*Recorded data*:
• • •
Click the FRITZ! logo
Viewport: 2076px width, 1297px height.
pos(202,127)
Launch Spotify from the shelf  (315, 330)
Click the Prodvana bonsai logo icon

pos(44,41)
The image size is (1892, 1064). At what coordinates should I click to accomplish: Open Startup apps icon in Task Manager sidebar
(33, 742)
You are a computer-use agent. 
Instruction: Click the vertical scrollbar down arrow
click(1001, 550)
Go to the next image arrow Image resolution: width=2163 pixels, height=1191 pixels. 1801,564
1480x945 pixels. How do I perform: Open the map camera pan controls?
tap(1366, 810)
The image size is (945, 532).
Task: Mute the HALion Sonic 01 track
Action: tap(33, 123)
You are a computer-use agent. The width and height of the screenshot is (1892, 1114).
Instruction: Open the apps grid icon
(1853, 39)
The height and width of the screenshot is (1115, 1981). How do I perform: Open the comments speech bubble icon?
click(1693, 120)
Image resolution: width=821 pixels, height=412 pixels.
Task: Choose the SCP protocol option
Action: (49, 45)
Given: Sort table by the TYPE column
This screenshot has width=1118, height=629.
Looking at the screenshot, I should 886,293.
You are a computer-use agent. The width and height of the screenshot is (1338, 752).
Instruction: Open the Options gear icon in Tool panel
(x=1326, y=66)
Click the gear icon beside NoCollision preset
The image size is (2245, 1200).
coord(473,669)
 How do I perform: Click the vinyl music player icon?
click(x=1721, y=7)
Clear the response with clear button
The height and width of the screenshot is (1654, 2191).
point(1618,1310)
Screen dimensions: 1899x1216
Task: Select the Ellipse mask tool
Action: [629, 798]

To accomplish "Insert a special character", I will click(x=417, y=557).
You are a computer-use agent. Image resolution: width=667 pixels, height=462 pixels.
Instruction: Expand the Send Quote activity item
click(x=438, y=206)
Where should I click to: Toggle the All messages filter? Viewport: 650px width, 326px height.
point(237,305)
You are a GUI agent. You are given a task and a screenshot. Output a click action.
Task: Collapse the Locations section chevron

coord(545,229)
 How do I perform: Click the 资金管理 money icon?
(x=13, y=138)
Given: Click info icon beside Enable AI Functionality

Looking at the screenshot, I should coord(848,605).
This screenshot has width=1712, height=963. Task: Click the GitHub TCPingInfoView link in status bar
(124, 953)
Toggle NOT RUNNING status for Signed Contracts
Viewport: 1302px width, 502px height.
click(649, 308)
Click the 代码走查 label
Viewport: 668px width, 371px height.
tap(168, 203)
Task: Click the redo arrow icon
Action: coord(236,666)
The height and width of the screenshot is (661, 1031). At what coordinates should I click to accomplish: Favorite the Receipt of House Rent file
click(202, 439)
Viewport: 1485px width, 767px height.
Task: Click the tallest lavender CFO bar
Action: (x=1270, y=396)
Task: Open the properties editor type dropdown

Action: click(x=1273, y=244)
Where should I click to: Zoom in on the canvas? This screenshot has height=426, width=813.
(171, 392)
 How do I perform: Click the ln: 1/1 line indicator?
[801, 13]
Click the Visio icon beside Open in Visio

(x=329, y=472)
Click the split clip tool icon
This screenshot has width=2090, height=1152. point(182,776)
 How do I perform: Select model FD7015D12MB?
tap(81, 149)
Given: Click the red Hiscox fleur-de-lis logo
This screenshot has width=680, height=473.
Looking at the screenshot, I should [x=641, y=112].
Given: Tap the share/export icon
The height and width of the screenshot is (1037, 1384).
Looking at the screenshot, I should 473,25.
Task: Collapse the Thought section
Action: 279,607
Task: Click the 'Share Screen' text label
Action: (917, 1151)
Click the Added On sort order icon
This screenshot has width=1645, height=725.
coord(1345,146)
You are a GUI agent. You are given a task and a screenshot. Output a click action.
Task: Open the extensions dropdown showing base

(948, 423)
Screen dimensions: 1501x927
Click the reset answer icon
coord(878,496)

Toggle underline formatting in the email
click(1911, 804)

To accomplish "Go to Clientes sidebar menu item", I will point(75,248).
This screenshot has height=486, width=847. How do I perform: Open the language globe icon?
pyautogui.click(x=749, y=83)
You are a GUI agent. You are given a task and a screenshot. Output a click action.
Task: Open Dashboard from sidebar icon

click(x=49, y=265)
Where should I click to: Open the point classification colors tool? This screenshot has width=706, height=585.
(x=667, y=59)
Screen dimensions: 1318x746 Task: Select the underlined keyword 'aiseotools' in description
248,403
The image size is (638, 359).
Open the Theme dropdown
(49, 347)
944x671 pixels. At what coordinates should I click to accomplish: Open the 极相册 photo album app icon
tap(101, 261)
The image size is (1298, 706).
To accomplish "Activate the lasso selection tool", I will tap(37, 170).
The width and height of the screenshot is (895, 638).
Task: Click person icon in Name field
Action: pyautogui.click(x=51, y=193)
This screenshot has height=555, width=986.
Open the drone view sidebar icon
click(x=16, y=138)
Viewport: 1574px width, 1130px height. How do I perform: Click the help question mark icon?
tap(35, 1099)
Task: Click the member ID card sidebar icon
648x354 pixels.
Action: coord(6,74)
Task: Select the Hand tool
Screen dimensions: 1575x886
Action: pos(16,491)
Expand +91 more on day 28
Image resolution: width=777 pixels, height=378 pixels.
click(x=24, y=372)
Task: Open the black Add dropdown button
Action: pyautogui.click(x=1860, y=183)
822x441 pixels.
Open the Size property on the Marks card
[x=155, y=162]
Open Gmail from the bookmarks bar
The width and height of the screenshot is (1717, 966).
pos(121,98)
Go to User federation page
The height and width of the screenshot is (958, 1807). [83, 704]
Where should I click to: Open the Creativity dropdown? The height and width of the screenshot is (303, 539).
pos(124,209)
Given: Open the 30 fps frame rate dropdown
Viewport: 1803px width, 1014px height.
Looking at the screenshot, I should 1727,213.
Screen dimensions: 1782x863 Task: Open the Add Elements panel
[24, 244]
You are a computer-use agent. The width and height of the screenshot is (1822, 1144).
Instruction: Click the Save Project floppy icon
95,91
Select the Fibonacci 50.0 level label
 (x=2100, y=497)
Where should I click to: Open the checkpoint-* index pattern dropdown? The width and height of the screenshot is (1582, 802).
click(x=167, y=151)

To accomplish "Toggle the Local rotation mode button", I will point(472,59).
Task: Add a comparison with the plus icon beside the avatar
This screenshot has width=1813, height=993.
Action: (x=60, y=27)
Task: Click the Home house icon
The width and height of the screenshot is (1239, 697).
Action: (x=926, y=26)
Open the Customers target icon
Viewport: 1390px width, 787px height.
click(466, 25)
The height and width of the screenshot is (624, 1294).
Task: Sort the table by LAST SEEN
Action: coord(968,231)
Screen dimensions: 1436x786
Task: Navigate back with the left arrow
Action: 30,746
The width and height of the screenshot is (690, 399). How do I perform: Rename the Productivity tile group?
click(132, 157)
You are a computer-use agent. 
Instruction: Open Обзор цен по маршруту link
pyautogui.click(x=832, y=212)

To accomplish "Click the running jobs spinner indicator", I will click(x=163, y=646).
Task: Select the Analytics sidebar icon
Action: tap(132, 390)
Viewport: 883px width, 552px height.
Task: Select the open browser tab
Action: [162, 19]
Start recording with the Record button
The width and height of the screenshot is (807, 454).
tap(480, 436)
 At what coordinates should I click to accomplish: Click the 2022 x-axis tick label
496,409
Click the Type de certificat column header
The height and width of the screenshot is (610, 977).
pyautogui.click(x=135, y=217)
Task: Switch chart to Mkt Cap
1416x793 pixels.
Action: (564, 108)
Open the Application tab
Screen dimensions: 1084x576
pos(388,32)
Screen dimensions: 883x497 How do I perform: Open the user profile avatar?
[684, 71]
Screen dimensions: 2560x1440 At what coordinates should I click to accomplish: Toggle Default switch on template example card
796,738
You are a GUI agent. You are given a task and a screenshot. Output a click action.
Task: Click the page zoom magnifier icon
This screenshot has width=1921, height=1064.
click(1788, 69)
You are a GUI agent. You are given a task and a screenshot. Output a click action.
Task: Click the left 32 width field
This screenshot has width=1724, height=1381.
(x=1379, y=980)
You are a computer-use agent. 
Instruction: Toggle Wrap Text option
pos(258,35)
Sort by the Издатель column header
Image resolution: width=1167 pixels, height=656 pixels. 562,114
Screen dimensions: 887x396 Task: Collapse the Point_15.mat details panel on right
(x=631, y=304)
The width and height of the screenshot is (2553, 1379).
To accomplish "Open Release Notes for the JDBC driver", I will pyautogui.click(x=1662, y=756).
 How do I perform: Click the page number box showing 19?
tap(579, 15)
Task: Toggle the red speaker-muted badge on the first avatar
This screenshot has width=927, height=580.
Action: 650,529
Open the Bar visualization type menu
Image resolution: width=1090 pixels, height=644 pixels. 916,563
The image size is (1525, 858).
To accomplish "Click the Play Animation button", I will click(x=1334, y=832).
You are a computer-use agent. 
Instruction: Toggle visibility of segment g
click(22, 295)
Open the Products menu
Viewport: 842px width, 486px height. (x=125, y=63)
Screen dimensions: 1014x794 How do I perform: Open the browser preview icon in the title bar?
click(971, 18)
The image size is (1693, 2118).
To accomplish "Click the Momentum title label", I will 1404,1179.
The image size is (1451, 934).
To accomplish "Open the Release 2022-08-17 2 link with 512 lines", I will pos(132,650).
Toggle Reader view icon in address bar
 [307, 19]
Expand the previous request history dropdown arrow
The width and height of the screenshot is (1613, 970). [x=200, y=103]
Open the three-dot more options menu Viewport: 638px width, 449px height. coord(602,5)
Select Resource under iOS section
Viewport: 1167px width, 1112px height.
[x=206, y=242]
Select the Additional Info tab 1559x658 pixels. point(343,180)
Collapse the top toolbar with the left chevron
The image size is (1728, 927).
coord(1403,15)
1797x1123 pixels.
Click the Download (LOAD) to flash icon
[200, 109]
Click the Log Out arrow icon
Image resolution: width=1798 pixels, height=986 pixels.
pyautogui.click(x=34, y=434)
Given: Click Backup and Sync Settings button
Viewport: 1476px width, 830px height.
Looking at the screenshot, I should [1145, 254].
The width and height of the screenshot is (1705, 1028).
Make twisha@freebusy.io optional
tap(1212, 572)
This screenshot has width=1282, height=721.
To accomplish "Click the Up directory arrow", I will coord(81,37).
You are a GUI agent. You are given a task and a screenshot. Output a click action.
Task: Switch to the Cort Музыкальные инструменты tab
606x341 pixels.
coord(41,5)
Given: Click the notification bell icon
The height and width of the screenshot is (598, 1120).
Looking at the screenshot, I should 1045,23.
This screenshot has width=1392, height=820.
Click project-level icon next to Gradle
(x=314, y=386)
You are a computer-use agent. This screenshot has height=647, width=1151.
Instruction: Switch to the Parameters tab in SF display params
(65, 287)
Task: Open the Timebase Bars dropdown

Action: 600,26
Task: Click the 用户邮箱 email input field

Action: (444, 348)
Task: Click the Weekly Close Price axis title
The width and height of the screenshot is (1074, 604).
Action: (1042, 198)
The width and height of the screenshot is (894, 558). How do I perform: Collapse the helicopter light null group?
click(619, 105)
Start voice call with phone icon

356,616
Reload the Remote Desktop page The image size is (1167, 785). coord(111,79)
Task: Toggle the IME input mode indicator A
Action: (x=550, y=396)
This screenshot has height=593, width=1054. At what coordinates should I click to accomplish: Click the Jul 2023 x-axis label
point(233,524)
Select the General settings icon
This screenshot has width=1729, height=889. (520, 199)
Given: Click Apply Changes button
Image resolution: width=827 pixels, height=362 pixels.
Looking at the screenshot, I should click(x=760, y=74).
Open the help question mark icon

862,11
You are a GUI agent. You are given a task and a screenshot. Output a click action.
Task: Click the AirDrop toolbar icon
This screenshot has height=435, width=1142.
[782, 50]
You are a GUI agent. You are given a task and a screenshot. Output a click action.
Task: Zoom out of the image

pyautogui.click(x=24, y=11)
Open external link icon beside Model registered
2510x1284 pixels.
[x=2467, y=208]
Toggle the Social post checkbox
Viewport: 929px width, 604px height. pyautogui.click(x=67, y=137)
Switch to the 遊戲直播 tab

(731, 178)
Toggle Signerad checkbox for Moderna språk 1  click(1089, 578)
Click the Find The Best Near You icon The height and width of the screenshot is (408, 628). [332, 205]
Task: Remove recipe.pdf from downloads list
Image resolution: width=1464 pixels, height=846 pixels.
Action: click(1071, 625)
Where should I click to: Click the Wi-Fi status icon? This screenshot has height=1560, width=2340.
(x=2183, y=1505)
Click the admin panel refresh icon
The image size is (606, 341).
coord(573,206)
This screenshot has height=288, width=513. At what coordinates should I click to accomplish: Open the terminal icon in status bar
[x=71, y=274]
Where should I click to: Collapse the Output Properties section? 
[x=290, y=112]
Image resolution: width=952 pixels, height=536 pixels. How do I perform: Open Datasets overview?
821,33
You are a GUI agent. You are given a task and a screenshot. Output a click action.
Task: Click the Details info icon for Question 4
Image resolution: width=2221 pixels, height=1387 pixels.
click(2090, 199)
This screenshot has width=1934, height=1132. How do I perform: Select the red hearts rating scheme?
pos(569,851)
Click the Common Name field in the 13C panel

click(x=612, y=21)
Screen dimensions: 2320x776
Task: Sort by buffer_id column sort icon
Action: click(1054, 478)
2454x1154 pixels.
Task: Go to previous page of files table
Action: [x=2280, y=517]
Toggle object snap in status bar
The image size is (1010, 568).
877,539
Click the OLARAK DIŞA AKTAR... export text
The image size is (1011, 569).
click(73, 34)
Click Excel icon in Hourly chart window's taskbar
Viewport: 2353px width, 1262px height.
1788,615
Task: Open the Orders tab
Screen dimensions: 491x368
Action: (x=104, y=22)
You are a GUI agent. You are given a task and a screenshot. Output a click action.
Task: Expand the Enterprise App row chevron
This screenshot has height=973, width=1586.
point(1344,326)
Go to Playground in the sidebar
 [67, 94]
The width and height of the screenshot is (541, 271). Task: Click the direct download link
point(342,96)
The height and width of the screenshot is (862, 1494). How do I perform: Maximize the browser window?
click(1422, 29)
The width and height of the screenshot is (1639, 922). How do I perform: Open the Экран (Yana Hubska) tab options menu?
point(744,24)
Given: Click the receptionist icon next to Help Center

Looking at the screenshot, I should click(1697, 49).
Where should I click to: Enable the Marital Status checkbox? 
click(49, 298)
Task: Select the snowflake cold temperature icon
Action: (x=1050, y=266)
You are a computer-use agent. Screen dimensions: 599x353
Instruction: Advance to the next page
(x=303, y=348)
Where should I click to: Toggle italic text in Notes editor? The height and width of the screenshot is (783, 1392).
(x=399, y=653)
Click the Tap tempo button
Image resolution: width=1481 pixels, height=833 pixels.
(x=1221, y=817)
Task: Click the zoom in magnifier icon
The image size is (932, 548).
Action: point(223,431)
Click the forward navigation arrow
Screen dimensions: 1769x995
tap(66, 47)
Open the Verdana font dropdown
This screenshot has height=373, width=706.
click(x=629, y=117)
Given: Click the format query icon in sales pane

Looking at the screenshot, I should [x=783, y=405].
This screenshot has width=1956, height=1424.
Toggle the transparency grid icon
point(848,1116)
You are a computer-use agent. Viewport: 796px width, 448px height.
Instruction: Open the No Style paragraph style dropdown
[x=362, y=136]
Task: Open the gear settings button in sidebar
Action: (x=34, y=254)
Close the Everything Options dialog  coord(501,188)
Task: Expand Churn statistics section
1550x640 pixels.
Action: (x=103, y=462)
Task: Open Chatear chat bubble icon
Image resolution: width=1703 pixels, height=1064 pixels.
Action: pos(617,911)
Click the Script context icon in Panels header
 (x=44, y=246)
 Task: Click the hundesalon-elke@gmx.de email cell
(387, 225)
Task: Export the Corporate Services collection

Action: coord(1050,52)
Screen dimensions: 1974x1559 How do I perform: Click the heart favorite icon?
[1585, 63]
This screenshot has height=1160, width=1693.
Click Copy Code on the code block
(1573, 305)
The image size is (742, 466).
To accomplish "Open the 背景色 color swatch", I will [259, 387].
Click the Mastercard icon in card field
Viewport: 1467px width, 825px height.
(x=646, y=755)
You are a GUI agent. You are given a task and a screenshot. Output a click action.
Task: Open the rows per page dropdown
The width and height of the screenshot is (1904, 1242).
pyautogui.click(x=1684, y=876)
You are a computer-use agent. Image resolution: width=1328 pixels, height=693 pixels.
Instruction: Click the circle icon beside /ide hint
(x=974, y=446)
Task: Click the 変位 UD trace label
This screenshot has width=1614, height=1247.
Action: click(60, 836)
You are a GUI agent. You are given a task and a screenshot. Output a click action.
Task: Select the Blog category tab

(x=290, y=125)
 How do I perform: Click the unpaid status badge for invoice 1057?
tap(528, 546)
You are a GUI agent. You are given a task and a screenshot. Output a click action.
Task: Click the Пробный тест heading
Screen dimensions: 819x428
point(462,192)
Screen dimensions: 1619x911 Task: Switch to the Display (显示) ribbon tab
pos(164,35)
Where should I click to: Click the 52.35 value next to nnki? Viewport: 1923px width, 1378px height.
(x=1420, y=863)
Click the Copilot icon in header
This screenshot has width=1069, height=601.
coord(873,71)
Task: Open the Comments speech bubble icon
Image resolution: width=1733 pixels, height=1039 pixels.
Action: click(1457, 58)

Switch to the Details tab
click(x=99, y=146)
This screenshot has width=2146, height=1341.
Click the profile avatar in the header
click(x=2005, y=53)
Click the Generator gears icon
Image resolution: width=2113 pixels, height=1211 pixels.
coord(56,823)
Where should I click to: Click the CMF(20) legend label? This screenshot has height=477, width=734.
• • •
*Description of the task*: Go line by line through the data and copy any that contain "more".

*Response below*:
Expand +91 more on day 28
Open the three-dot more options menu Viewport: 638px width, 449px height. coord(602,5)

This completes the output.